I have actually visited Fort Monroe where he was held after the armistice. The story told there is that he was a decent, restrained man, and the guards felt somewhat sheepish about confining him.
Maybe, maybe not. What history does show us is he wasn’t very good at the job, as it was detailed in the CSA constitution. He micromanaged way too much, gave in to political appointments for combat units with disasterous results (Polk, Bragg come to mind) and in the end was moving units that didn’t actually exist, as if they did, eerily reminiscent of Hitler in the last days of The Reich.
(disclaimer for you ‘Lost Cause’ types, I’m not comparing Jefferson Davis to Adolph Hitler, so don’t bother flaming me on that score).
Somebody once noted that ‘The Confederacy needed either a great stateman, or a great military leader. IN Jefferson Davis, they got neither.’
I think that about sums it up.
Good and decent yes, but his view of the Constitution was fatally flawed - as his heroic attempts to govern the South using his newfangled constitution proved to be doomed to failure.
"Died of a theory" was his own epitaph for the Confederacy.
Unfortunately, the history books tell us more of Pres. Lincoln, Gen. Grant and Gen. Lee and very little of Pres. Jefferson Davis.
‘I have actually visited Fort Monroe where he was held after the armistice. The story told there is that he was a decent, restrained man, and the guards felt somewhat sheepish about confining him.’
How the Union treated him while he was there for two years is one of the uglier post Civil War incidents you’ll never read about in any highschool history book.
I thought in the PPS special Civil War said while imprisoned at Fort monroe he was basically an outcast and died later after being released without many friends...
Perhaps I remember wrong..what is the proper histroy??? ...or has he become a hero after death???
Dixie Ping!
Wow, I got in before someone called him a “traitor”!
‘I thought in the PPS special Civil War said while imprisoned at Fort monroe he was basically an outcast and died later after being released without many friends...
Perhaps I remember wrong..what is the proper histroy??? ...or has he become a hero after death???’
He was always viewed as a ‘hero’ by the South after the war, and had thousands of friends, and hundreds of thousands that would have been glad to have made his acquaitance.
They jump when they’re told to,,only response is “How High”,,
I visited his home in Pass Christian (I think), Mississippi 20 years ago. It overlooked the Gulf of Mexico. I believe it was destroyed by Katrina.
Hmmmm. Traitor is a strong word, and I don’t think it applies to Jefferson Davis.
He, and many many others believed the South had a right to ‘succeed’ from the Union, based on their interpretation of the Constitution.
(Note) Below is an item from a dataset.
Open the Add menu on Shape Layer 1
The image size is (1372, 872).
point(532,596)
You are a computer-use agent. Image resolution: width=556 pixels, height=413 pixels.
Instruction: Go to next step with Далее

He was a traitor to the union.
The reality is that he was a pretty retiring, chastened individual after the war and there was little mileage to be made politically out of publicly befriending him or associating with him.
But he had plenty of friends and admirers, and it was much easier to celebrate him after he died than to champion him while he was alive.
The national climate was much different in 1889 than it was in 1866.
I will also point out that many former Confederates who despised him while he was alive became his biggest boosters when he died.
Where does it say in the Constitution as it existed in 1861 that individual states don’t have a right to succeed from the Union?